Des liens sociaux définis par la position sociale
Les interactions sociales dans le quartier varient selon la catégorie socioprofessionnelle et le quartier de résidence. Dans tous les contextes, ce sont les habitants les mieux dotés en niveaux de diplômes et de revenus qui voisinent le plus. Quelques exceptions à cette hiérarchie sociale apparaissent cependant : les artisans, commerçants et employés dans le domaine des services à la personne (assistantes maternelles, gardiennes, aide-ménagères, ...) investissent particulièrement les relations sociales dans leur quartier de résidence. Les différences entre milieux sociaux sont accentuées par des différences entre contextes résidentiels : les relations sociales sont plus denses et intenses dans les quartiers bourgeois et gentrifiés ainsi que dans les communes rurales. À l’opposé, dans les centres de petites villes en déclin ainsi que les grands ensembles en rénovation urbaine, la part d’individus isolés est plus élevée, et les relations sont moins nombreuses.
Des liens de voisinage qui se cumulent aux liens sociaux hors de l’espace de résidence
Grâce à l’étude comparée des liens sociaux dans et hors l’espace de résidence, l’enquête met à mal le lieu commun d’un phénomène présumé de compensation : cette hypothèse laisse entendre que les liens sociaux noués dans un espace tendent à s’opposer à ceux entretenus sur d’autres scènes, soit pour des questions de temps disponible ou de besoin relationnel à combler. Or, l’hypothèse de la compensation est fortement infirmée par l’enquête. En effet, ce sont les mêmes individus qui cumulent les plus forts niveaux d’investissement dans les liens sociaux locaux et les liens sociaux extra-locaux. Loin de se compenser : les liens dans et en dehors du quartier se cumulent le plus souvent. Ce mécanisme joue à l’avantage des catégories sociales les plus favorisées et des habitants des quartiers bourgeois et gentrifiés, qui accumulent du capital social dans tous les contextes. Les classes populaires (approchées par la catégorie socioprofessionnelle et regroupant les employés, ouvriers et inactifs) mais aussi les habitants des quartiers populaires ou en déclin sont au contraire défavorisés sur tous les tableaux.

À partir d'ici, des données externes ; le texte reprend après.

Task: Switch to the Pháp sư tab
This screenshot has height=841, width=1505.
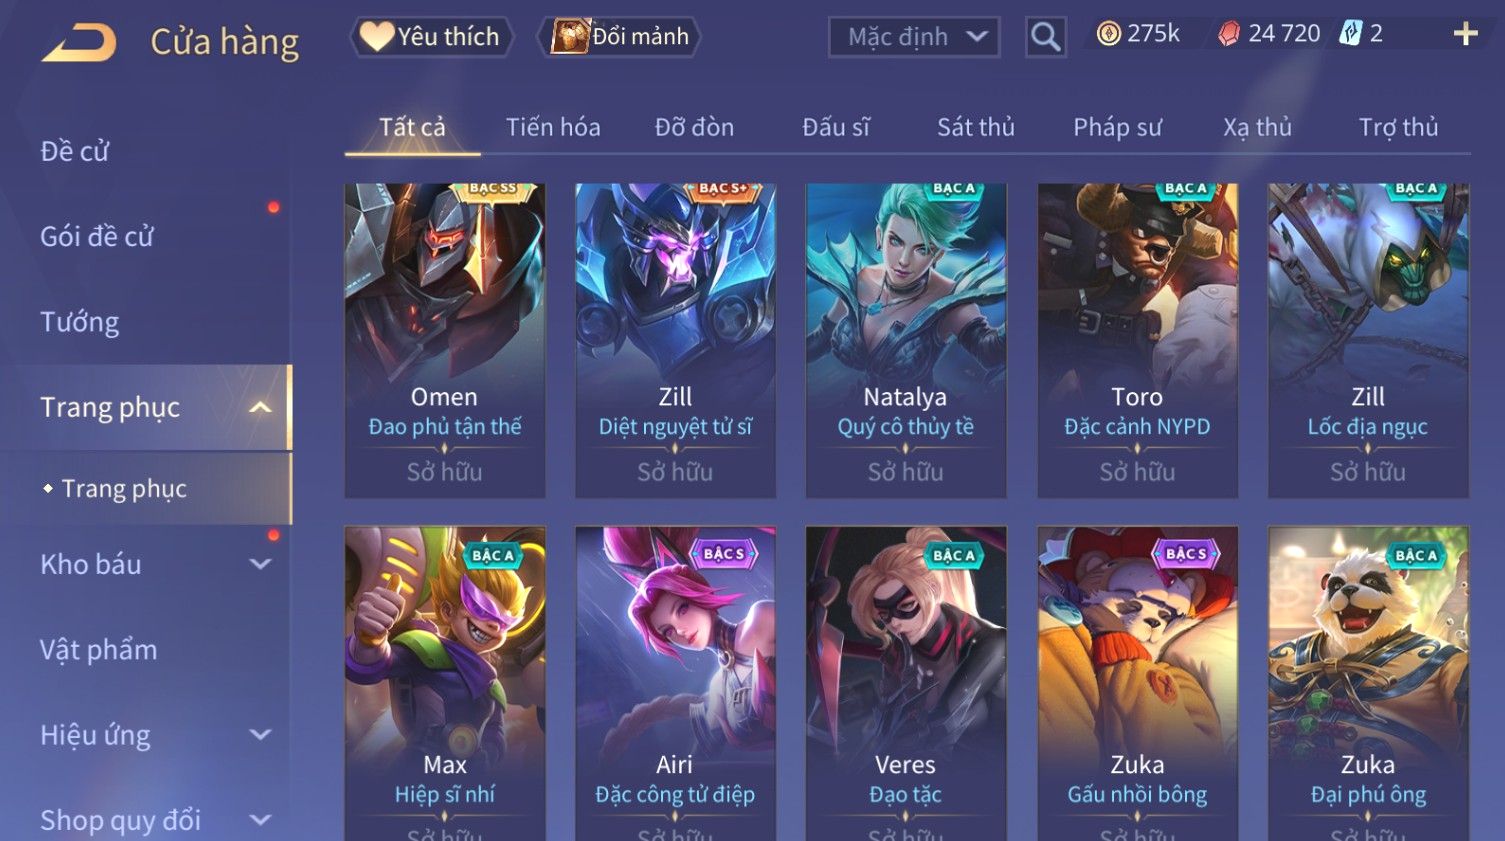Action: click(x=1117, y=128)
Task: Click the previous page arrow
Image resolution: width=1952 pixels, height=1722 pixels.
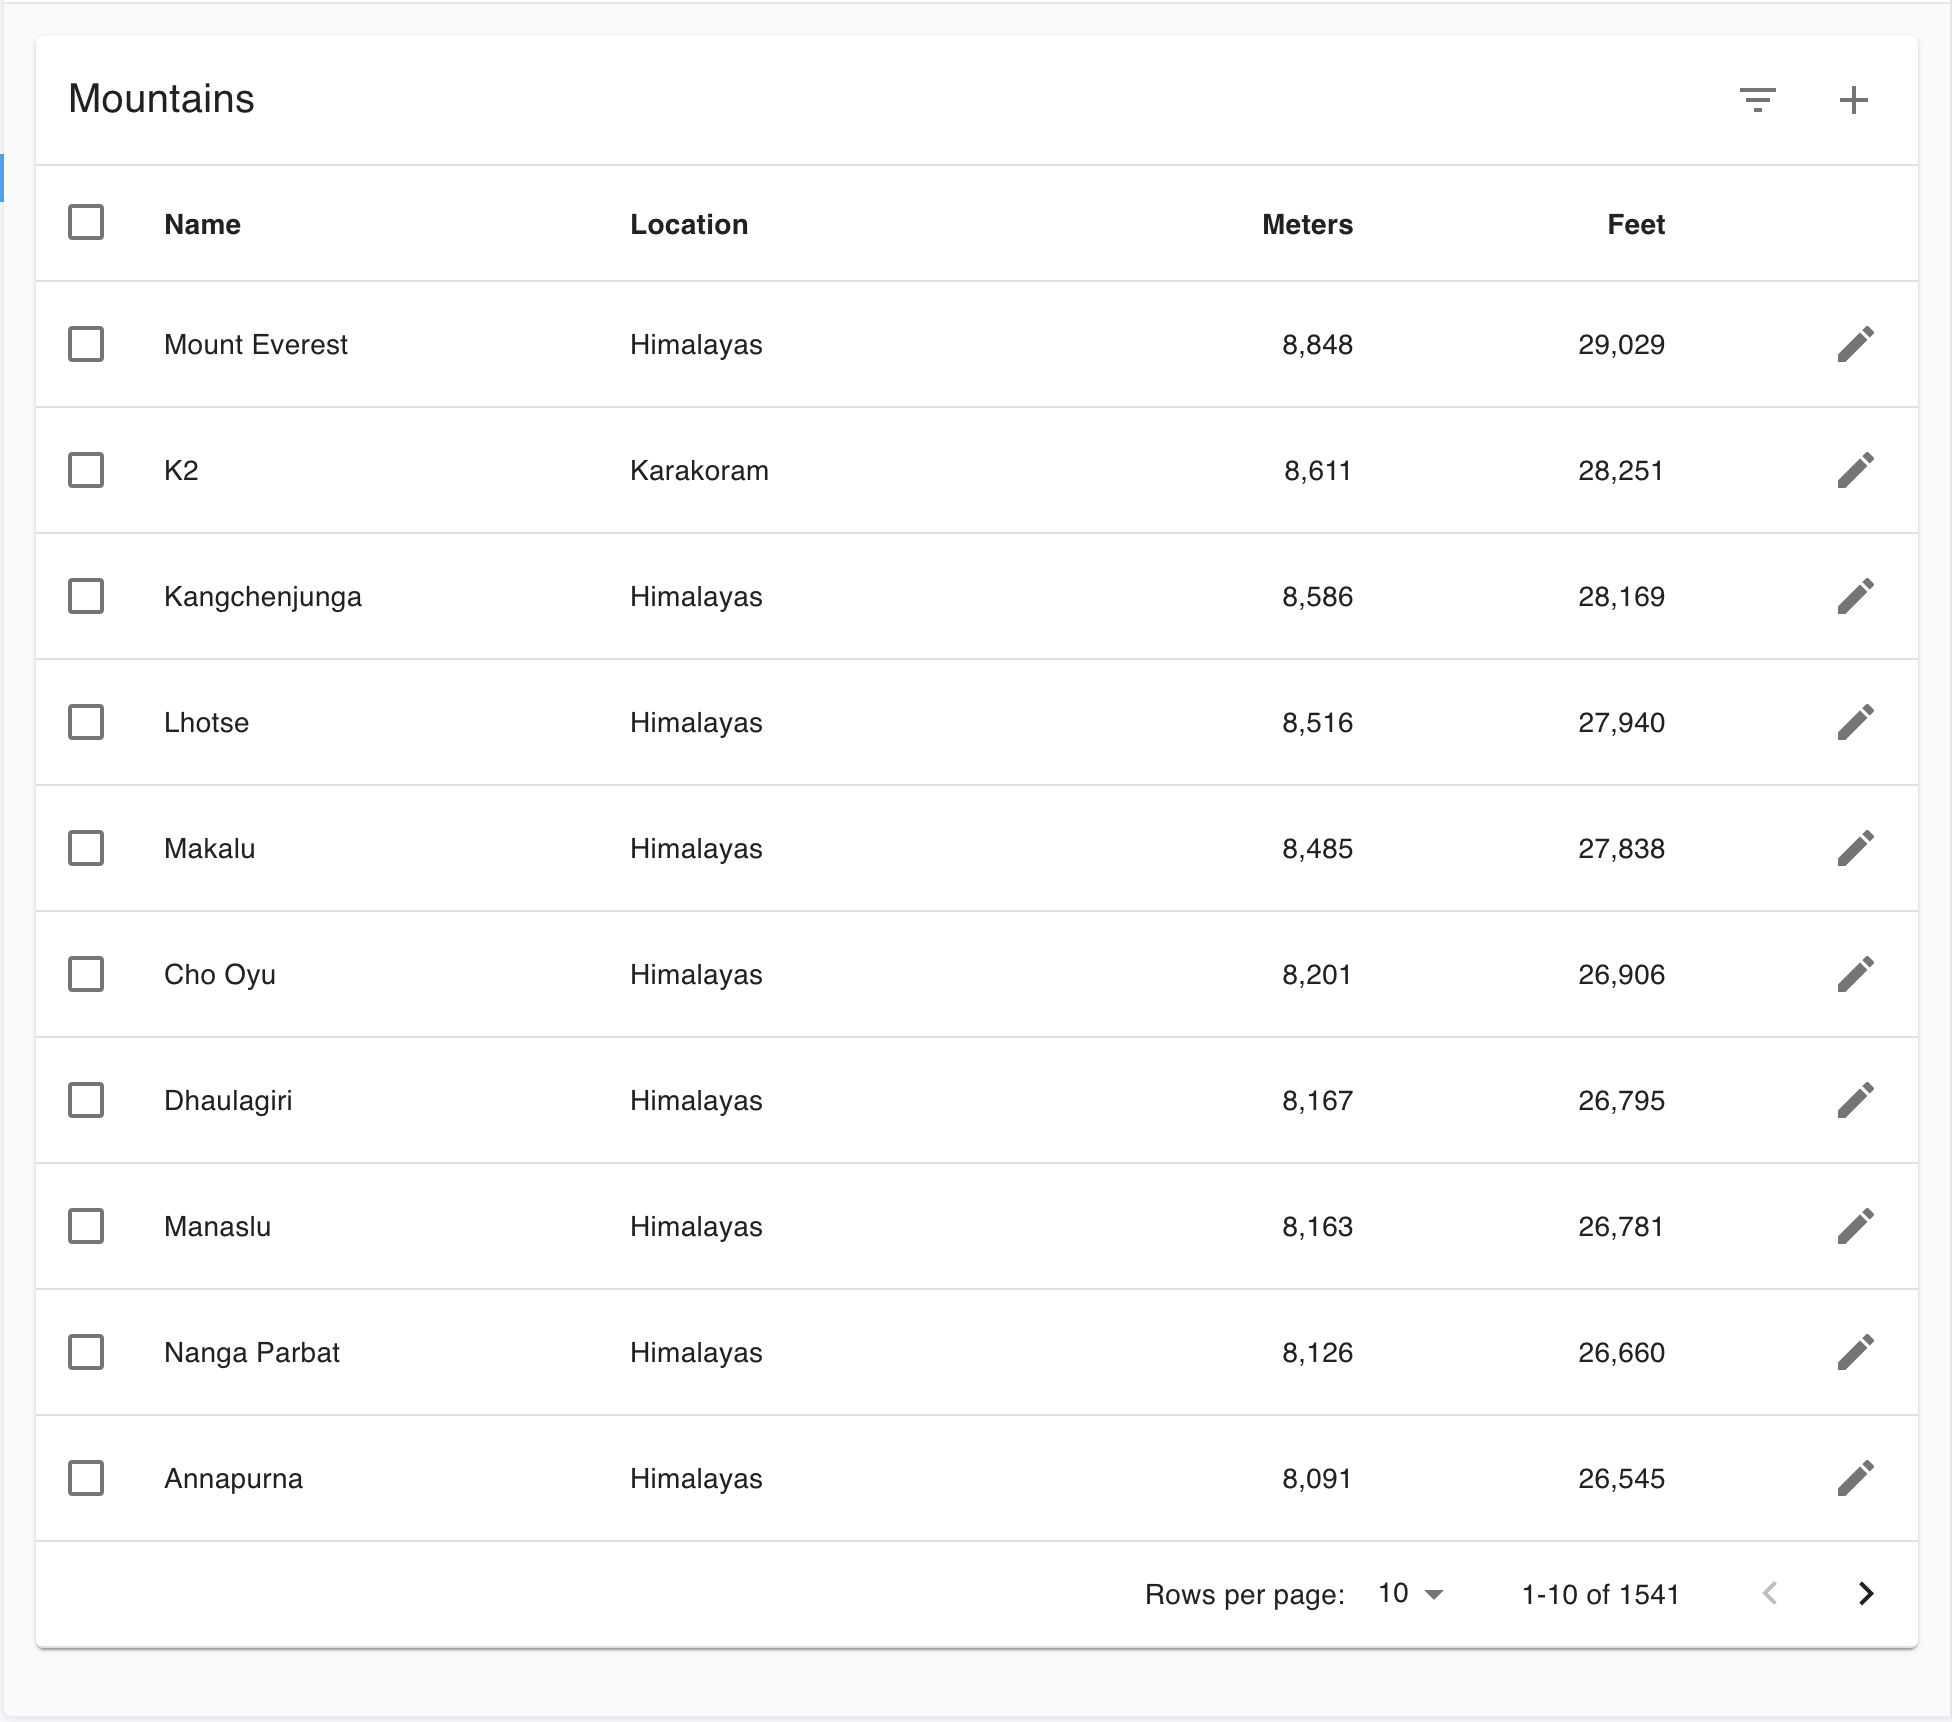Action: 1769,1593
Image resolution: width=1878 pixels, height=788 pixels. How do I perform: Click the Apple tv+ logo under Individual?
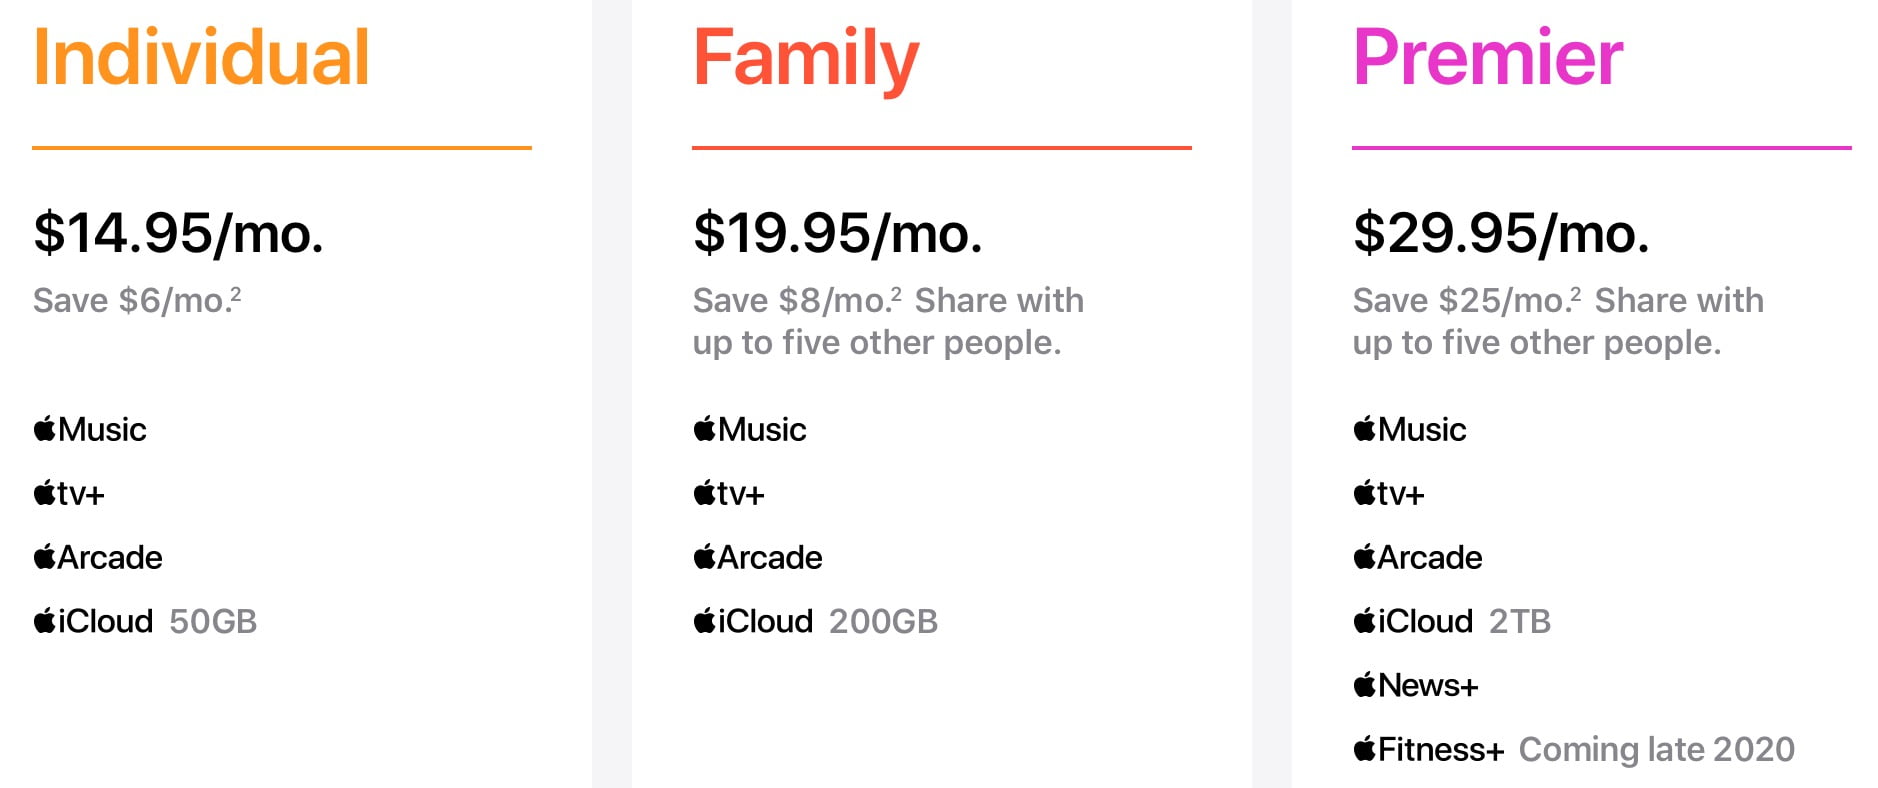[x=69, y=494]
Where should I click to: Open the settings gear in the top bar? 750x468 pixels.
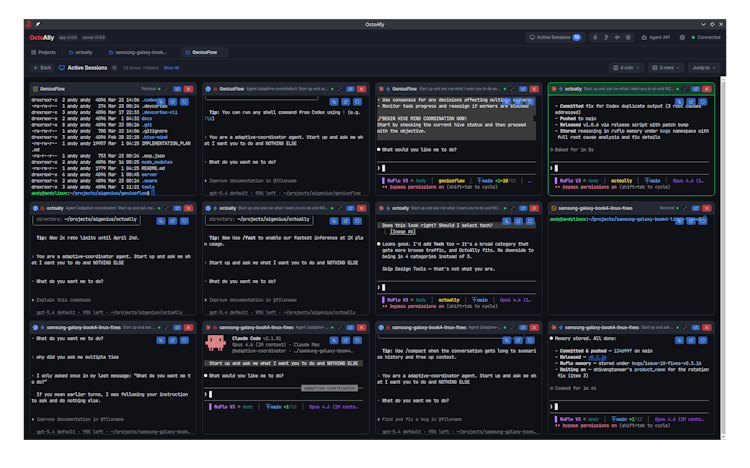pyautogui.click(x=683, y=37)

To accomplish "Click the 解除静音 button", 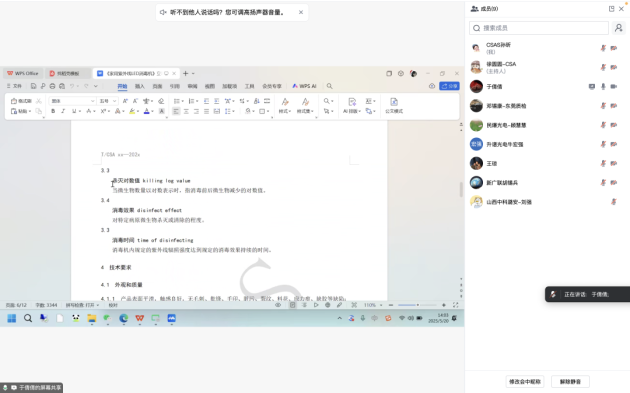I will 570,381.
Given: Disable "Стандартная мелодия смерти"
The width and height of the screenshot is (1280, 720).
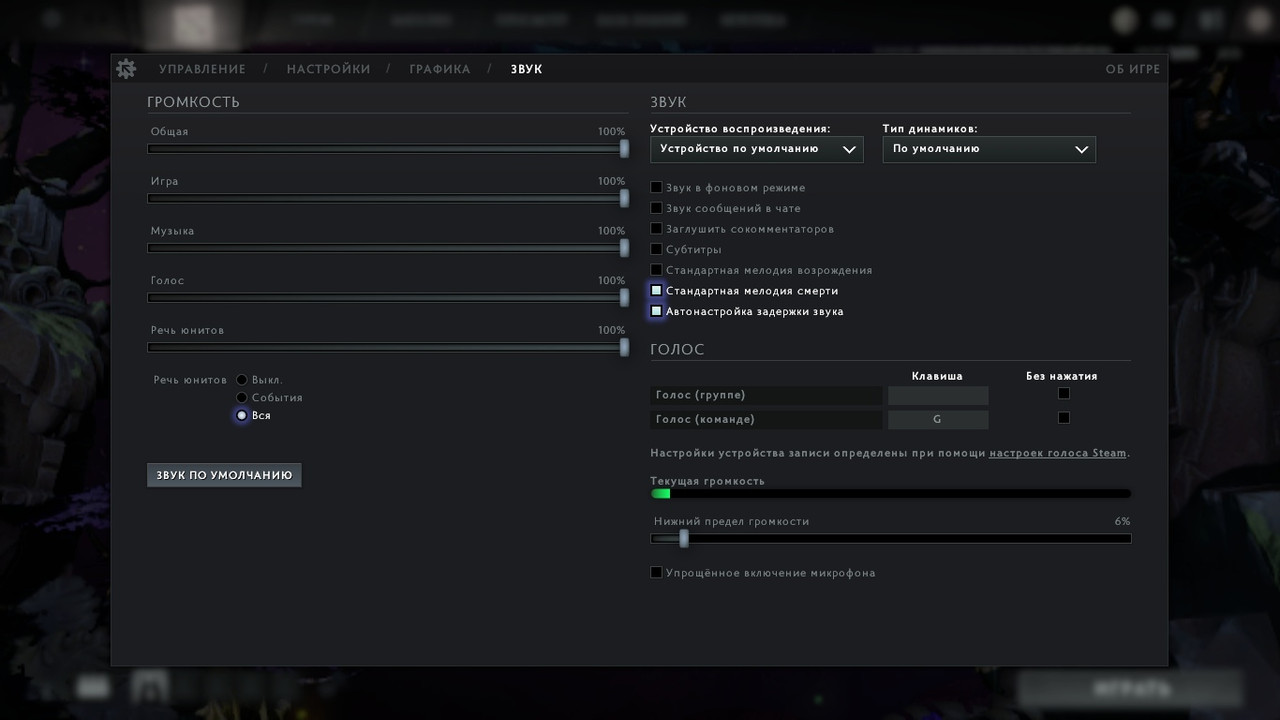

Certaines catégories sociales ou contextes nuancent toutefois le tableau. S’ils investissent fortement les relations sociales locales, les artisans, commerçants et employés de services directs aux particuliers sont peu mobilisés sur les autres scènes. Les familles monoparentales affichent une situation similaire : alors que leur configuration familiale favorise leur engagement dans des réseaux de solidarité locale, elle les éloigne des relations sociales en dehors du quartier. À l’inverse, les jeunes forment une catégorie sociale pour qui le faible investissement dans les liens sociaux locaux est compensé par des relations sociales denses situées dans d’autres espaces.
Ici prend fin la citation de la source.